23.

Wronskiy hatte schon mehrfach, wenn auch nicht so entschieden, versucht, wie jetzt, Anna zu einer Beurteilung ihrer Lage zu veranlassen. Er war stets auf jene Oberflächlichkeit, jenen Leichtsinn im Urteilen gestoßen, mit dem sie ihm auch jetzt geantwortet hatte auf seine Aufforderung.
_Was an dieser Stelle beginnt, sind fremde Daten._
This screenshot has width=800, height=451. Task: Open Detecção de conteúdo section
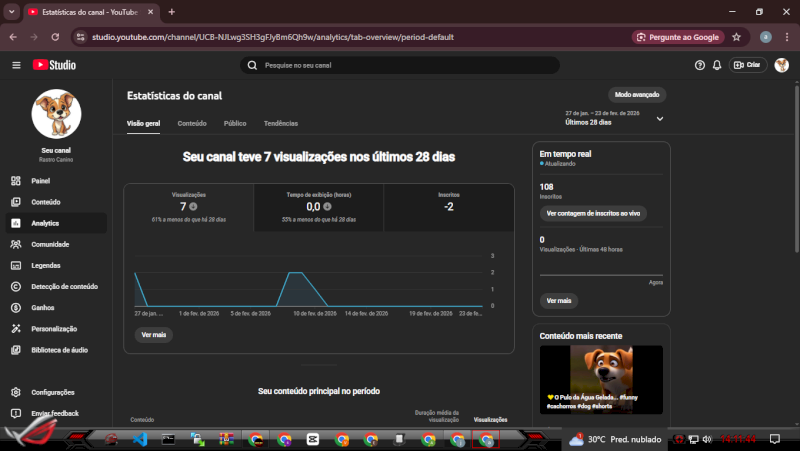coord(64,286)
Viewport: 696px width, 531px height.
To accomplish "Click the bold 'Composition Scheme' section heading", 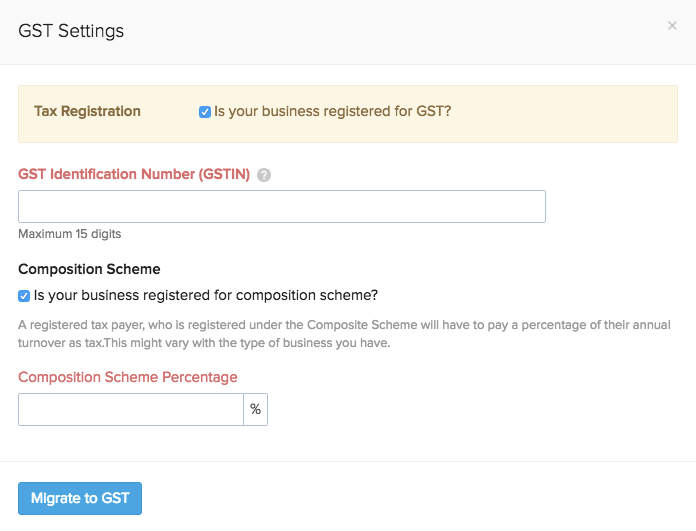I will click(89, 269).
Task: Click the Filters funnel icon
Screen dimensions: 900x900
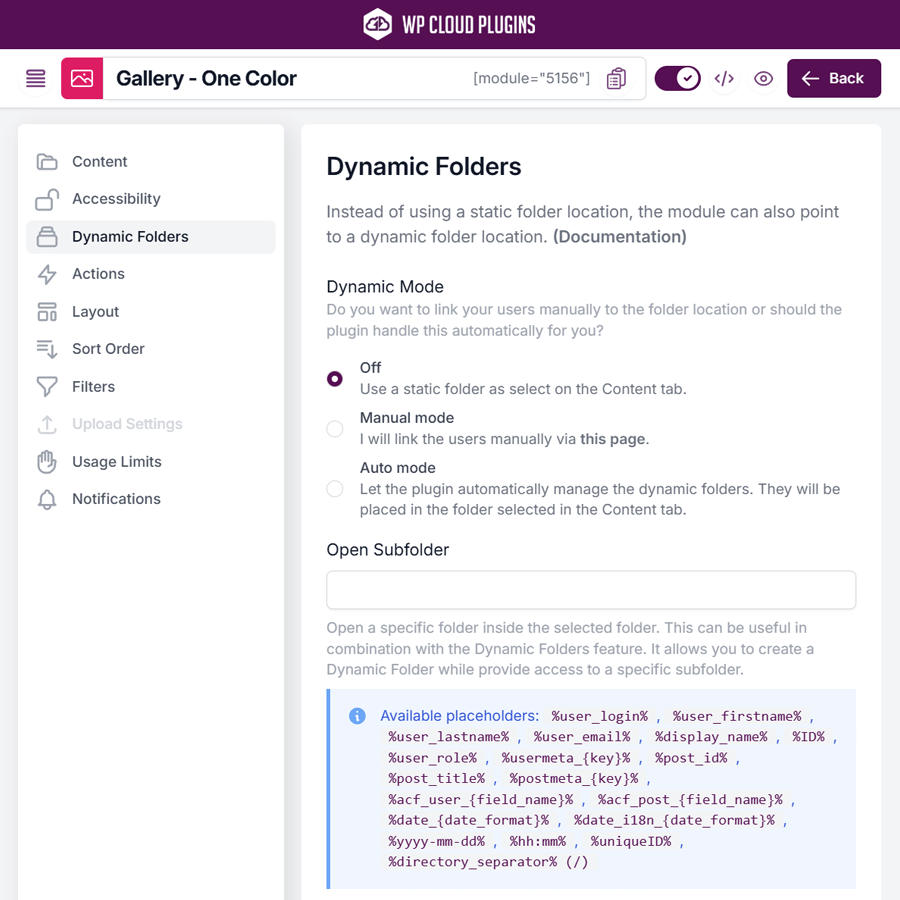Action: [47, 386]
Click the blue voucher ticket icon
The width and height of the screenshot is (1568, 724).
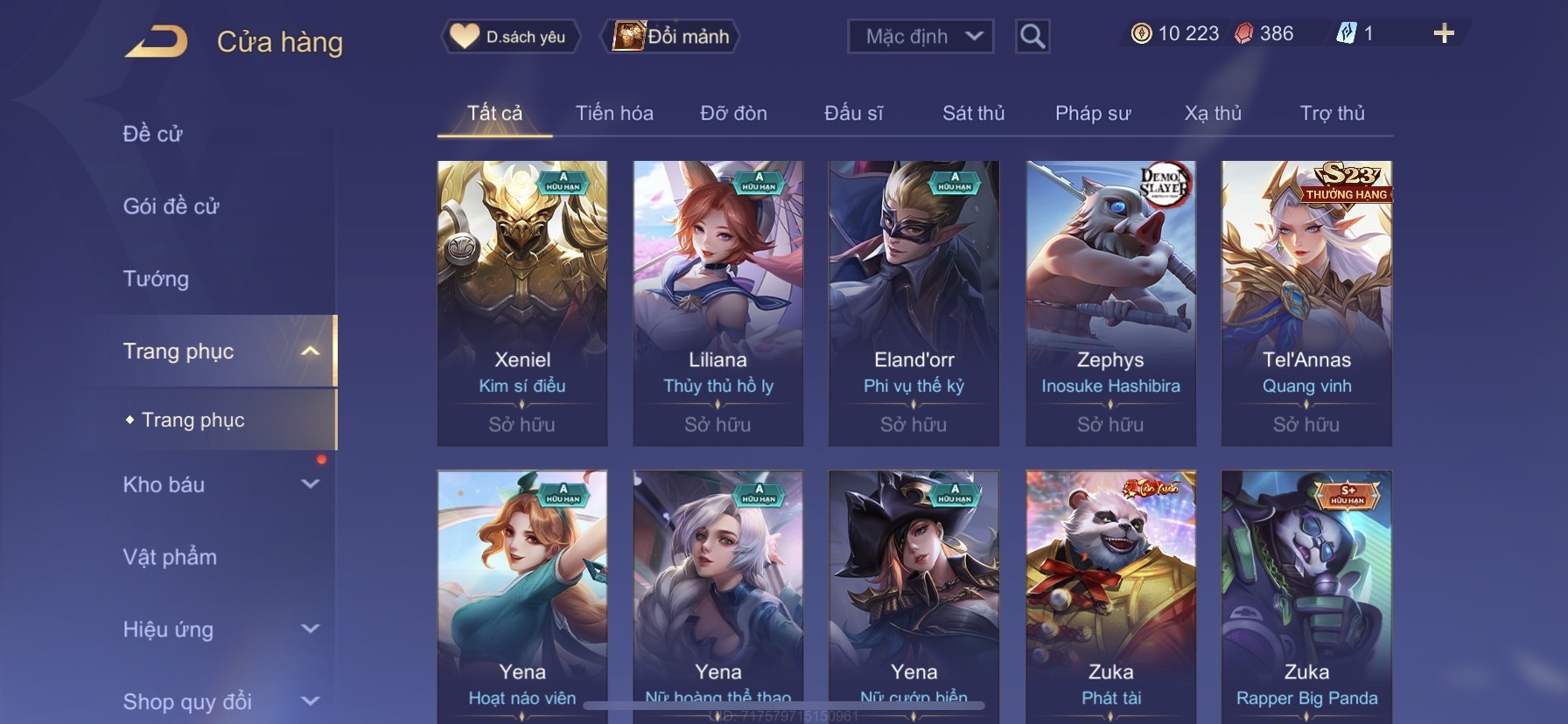1346,33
Es lag etwas darin, was sie sich gleichsam nicht klar machen konnte oder wollte, gleich als ob, sobald sie nur hierüber zu sprechen begann, sie selbst in sich selbst hineingehen müßte, und als eine ganz andere wieder aus sich herauskäme, als eine seltsame, ihm fremde Frau, die er nicht liebe und nur fürchte, und welche ihm Widerstand leiste.
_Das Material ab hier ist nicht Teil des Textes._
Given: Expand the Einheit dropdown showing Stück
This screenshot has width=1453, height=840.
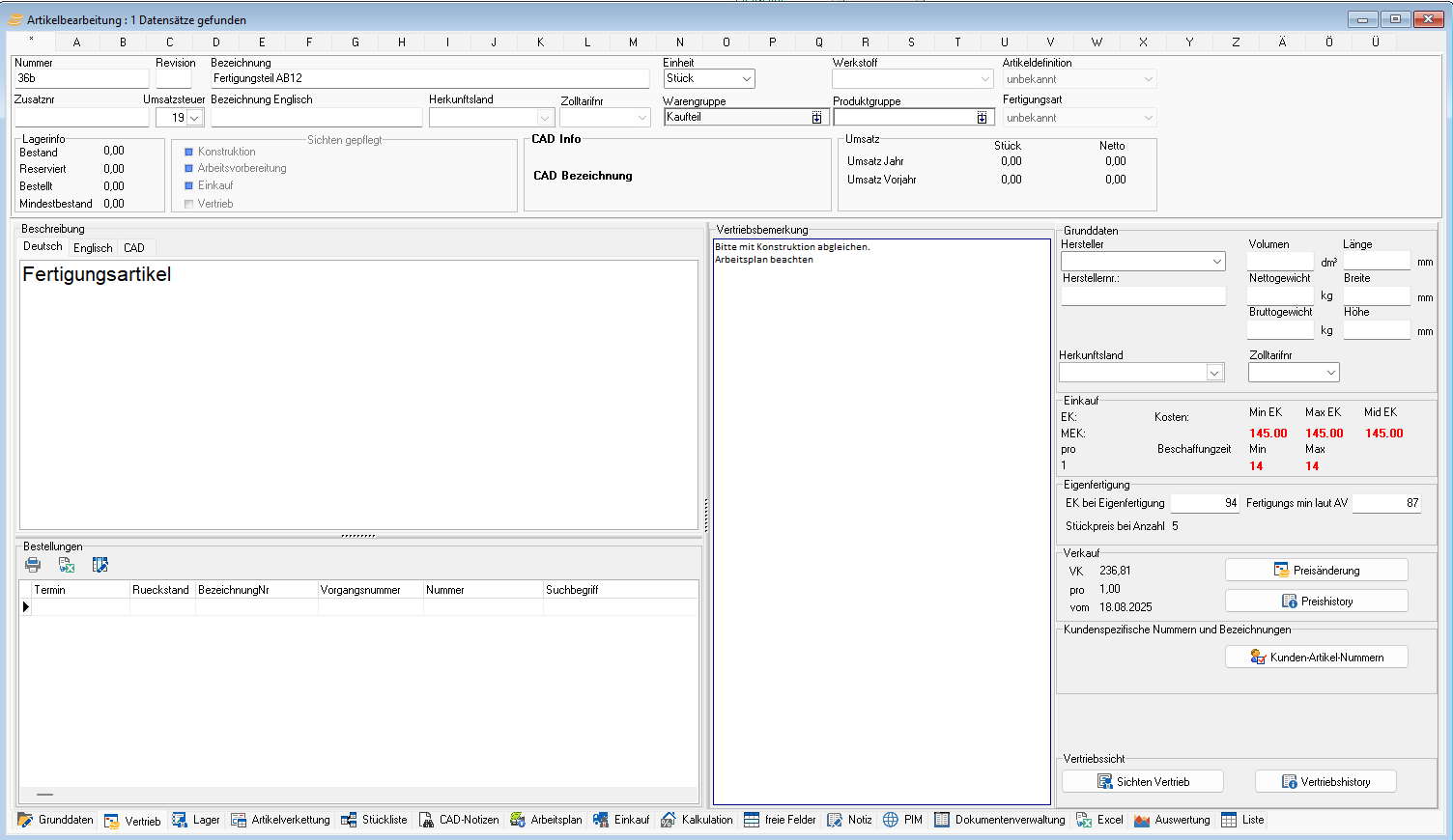Looking at the screenshot, I should (x=746, y=79).
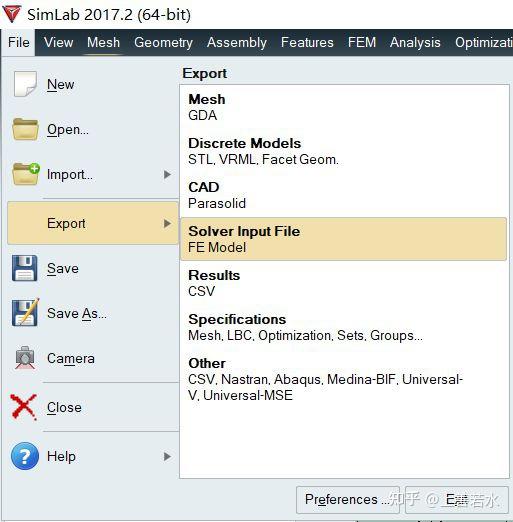Open the Assembly menu tab
Screen dimensions: 513x522
click(x=237, y=42)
Heute aber hatte er den Entschluß gefaßt, ihr eine volle Erklärung zu geben.

„Weiß er nun etwas oder nicht,“ frug Wronskiy in seinem gewohnten, festen, ruhigen Ton, „weiß er nun etwas oder nicht, uns geht das nichts an. Wir können nicht — Ihr könnt unter obwaltenden Verhältnissen nicht so bleiben, besonders jetzt.“

„Aber was ist zu thun, nach Eurer Meinung?“ frug sie mit dem alten leichtsinnigen Spott.
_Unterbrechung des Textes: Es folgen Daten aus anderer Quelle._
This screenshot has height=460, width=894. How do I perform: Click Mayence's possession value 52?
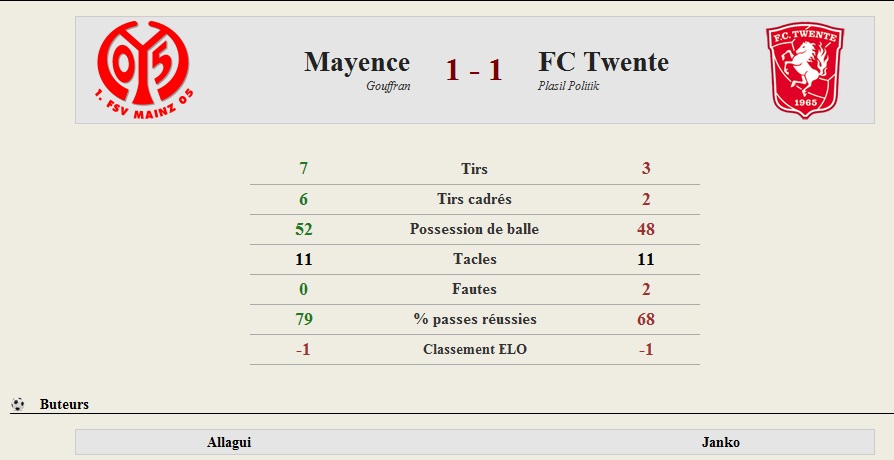point(303,229)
Sie, die so sehr gefürchtet hatte, er möchte ihre Hiobspost zu leicht auffassen, sie fühlte sich jetzt davon gekränkt, daß er infolge derselben ausführte, es müsse gehandelt werden.

„Man muß ihm alles erklären und ihn verlassen.“

„Nicht übel, wenn ich dies thäte,“ antwortete sie.